Task input Block Start

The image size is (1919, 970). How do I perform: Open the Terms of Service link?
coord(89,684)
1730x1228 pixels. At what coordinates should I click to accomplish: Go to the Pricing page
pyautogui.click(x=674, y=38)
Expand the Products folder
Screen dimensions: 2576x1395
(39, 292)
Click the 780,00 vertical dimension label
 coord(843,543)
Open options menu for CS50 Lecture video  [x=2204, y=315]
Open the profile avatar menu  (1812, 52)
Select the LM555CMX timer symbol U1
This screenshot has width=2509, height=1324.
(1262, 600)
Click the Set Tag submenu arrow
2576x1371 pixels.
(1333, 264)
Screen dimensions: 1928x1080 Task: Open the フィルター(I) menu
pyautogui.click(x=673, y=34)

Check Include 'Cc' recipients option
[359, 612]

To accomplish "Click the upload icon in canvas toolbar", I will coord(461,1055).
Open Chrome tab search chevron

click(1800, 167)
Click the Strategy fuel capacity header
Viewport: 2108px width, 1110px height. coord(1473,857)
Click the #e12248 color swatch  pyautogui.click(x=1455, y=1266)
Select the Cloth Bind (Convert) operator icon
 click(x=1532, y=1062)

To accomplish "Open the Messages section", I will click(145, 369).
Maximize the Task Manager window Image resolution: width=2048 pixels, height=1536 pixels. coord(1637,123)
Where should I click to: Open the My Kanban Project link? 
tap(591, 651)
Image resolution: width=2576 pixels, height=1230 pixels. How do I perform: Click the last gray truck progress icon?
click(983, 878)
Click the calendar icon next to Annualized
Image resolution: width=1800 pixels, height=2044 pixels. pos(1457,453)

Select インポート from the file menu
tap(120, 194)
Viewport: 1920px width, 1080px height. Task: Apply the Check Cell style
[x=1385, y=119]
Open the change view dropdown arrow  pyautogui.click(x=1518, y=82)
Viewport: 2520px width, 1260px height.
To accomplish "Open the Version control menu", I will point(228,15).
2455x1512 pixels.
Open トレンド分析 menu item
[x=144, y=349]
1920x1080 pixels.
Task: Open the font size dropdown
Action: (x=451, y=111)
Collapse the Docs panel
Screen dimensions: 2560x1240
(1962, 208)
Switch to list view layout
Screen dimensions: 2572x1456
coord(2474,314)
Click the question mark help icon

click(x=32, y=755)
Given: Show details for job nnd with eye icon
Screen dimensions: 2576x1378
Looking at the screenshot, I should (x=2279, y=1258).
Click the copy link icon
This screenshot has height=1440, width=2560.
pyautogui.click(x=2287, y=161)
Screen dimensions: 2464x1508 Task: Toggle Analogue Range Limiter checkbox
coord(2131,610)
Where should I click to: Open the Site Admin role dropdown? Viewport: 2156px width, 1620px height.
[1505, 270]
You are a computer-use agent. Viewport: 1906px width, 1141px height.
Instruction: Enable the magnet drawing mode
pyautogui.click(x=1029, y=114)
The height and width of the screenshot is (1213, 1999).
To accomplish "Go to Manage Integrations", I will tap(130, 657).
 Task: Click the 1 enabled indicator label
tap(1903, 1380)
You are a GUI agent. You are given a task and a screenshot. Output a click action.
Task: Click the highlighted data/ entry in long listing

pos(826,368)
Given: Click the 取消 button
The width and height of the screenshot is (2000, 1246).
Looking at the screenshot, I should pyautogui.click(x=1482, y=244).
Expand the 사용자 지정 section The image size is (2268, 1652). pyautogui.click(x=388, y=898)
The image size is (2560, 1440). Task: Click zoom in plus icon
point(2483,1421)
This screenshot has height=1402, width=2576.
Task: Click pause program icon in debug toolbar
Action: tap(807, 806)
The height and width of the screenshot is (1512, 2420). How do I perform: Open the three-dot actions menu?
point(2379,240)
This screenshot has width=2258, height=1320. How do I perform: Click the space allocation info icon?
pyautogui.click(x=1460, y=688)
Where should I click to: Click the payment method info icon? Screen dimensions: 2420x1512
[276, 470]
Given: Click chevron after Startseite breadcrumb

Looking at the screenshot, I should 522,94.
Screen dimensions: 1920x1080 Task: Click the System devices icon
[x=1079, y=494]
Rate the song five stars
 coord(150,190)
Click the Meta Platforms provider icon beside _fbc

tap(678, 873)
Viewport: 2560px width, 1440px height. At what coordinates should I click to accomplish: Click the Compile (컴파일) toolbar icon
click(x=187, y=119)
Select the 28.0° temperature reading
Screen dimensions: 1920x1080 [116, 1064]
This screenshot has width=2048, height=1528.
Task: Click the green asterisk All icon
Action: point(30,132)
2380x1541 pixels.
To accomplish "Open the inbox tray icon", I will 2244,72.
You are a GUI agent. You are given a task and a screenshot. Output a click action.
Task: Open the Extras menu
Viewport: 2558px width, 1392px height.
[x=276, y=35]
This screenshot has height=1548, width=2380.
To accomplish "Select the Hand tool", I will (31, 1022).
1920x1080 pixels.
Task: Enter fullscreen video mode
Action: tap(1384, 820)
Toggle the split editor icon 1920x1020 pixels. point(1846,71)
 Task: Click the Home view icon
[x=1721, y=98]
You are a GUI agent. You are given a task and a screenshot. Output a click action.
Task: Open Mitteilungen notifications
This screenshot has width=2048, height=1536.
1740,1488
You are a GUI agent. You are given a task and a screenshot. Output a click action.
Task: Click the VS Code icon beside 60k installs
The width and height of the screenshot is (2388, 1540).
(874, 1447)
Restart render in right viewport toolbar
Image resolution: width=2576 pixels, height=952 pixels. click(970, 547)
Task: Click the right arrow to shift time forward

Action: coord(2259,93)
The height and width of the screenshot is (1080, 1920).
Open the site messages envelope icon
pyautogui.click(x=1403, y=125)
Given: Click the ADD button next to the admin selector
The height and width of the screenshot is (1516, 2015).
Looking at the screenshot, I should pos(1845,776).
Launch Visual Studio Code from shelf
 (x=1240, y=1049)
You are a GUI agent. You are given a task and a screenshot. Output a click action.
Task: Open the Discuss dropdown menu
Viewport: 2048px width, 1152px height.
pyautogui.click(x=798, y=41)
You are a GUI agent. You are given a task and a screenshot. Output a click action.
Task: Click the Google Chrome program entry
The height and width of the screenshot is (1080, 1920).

Task input Block End

• Task to carry out: What is needed is an exact reproduction of the data.

• Reply to the exercise:
The image size is (1919, 970). How do I perform: Open the Terms of Service link?
coord(89,684)
1730x1228 pixels. At what coordinates should I click to accomplish: Go to the Pricing page
pyautogui.click(x=674, y=38)
Expand the Products folder
Screen dimensions: 2576x1395
(39, 292)
Click the 780,00 vertical dimension label
 coord(843,543)
Open options menu for CS50 Lecture video  [x=2204, y=315]
Open the profile avatar menu  (1812, 52)
Select the LM555CMX timer symbol U1
This screenshot has width=2509, height=1324.
(1262, 600)
Click the Set Tag submenu arrow
2576x1371 pixels.
(1333, 264)
Screen dimensions: 1928x1080 Task: Open the フィルター(I) menu
pyautogui.click(x=673, y=34)

Check Include 'Cc' recipients option
[359, 612]

To accomplish "Click the upload icon in canvas toolbar", I will coord(461,1055).
Open Chrome tab search chevron

click(1800, 167)
Click the Strategy fuel capacity header
Viewport: 2108px width, 1110px height. coord(1473,857)
Click the #e12248 color swatch  pyautogui.click(x=1455, y=1266)
Select the Cloth Bind (Convert) operator icon
 click(x=1532, y=1062)

To accomplish "Open the Messages section", I will click(145, 369).
Maximize the Task Manager window Image resolution: width=2048 pixels, height=1536 pixels. coord(1637,123)
Where should I click to: Open the My Kanban Project link? 
tap(591, 651)
Image resolution: width=2576 pixels, height=1230 pixels. How do I perform: Click the last gray truck progress icon?
click(983, 878)
Click the calendar icon next to Annualized
Image resolution: width=1800 pixels, height=2044 pixels. pos(1457,453)

Select インポート from the file menu
tap(120, 194)
Viewport: 1920px width, 1080px height. Task: Apply the Check Cell style
[x=1385, y=119]
Open the change view dropdown arrow  pyautogui.click(x=1518, y=82)
Viewport: 2520px width, 1260px height.
To accomplish "Open the Version control menu", I will point(228,15).
2455x1512 pixels.
Open トレンド分析 menu item
[x=144, y=349]
1920x1080 pixels.
Task: Open the font size dropdown
Action: (x=451, y=111)
Collapse the Docs panel
Screen dimensions: 2560x1240
(1962, 208)
Switch to list view layout
Screen dimensions: 2572x1456
coord(2474,314)
Click the question mark help icon

click(x=32, y=755)
Given: Show details for job nnd with eye icon
Screen dimensions: 2576x1378
Looking at the screenshot, I should (x=2279, y=1258).
Click the copy link icon
This screenshot has height=1440, width=2560.
pyautogui.click(x=2287, y=161)
Screen dimensions: 2464x1508 Task: Toggle Analogue Range Limiter checkbox
coord(2131,610)
Where should I click to: Open the Site Admin role dropdown? Viewport: 2156px width, 1620px height.
[1505, 270]
You are a computer-use agent. Viewport: 1906px width, 1141px height.
Instruction: Enable the magnet drawing mode
pyautogui.click(x=1029, y=114)
The height and width of the screenshot is (1213, 1999).
To accomplish "Go to Manage Integrations", I will tap(130, 657).
 Task: Click the 1 enabled indicator label
tap(1903, 1380)
You are a GUI agent. You are given a task and a screenshot. Output a click action.
Task: Click the highlighted data/ entry in long listing

pos(826,368)
Given: Click the 取消 button
The width and height of the screenshot is (2000, 1246).
Looking at the screenshot, I should pyautogui.click(x=1482, y=244).
Expand the 사용자 지정 section The image size is (2268, 1652). pyautogui.click(x=388, y=898)
The image size is (2560, 1440). Task: Click zoom in plus icon
point(2483,1421)
This screenshot has height=1402, width=2576.
Task: Click pause program icon in debug toolbar
Action: tap(807, 806)
The height and width of the screenshot is (1512, 2420). How do I perform: Open the three-dot actions menu?
point(2379,240)
This screenshot has width=2258, height=1320. How do I perform: Click the space allocation info icon?
pyautogui.click(x=1460, y=688)
Where should I click to: Click the payment method info icon? Screen dimensions: 2420x1512
[276, 470]
Given: Click chevron after Startseite breadcrumb

Looking at the screenshot, I should 522,94.
Screen dimensions: 1920x1080 Task: Click the System devices icon
[x=1079, y=494]
Rate the song five stars
 coord(150,190)
Click the Meta Platforms provider icon beside _fbc

tap(678, 873)
Viewport: 2560px width, 1440px height. At what coordinates should I click to accomplish: Click the Compile (컴파일) toolbar icon
click(x=187, y=119)
Select the 28.0° temperature reading
Screen dimensions: 1920x1080 [116, 1064]
This screenshot has width=2048, height=1528.
Task: Click the green asterisk All icon
Action: point(30,132)
2380x1541 pixels.
To accomplish "Open the inbox tray icon", I will 2244,72.
You are a GUI agent. You are given a task and a screenshot. Output a click action.
Task: Open the Extras menu
Viewport: 2558px width, 1392px height.
[x=276, y=35]
This screenshot has height=1548, width=2380.
To accomplish "Select the Hand tool", I will (31, 1022).
1920x1080 pixels.
Task: Enter fullscreen video mode
Action: tap(1384, 820)
Toggle the split editor icon 1920x1020 pixels. point(1846,71)
 Task: Click the Home view icon
[x=1721, y=98]
You are a GUI agent. You are given a task and a screenshot. Output a click action.
Task: Open Mitteilungen notifications
This screenshot has width=2048, height=1536.
1740,1488
You are a GUI agent. You are given a task and a screenshot. Output a click action.
Task: Click the VS Code icon beside 60k installs
The width and height of the screenshot is (2388, 1540).
(874, 1447)
Restart render in right viewport toolbar
Image resolution: width=2576 pixels, height=952 pixels. click(970, 547)
Task: Click the right arrow to shift time forward

Action: coord(2259,93)
The height and width of the screenshot is (1080, 1920).
Open the site messages envelope icon
pyautogui.click(x=1403, y=125)
Given: Click the ADD button next to the admin selector
The height and width of the screenshot is (1516, 2015).
Looking at the screenshot, I should pos(1845,776).
Launch Visual Studio Code from shelf
 (x=1240, y=1049)
You are a GUI agent. You are given a task and a screenshot. Output a click action.
Task: Open the Discuss dropdown menu
Viewport: 2048px width, 1152px height.
pyautogui.click(x=798, y=41)
You are a GUI agent. You are given a task and a screenshot. Output a click action.
Task: Click the Google Chrome program entry
The height and width of the screenshot is (1080, 1920).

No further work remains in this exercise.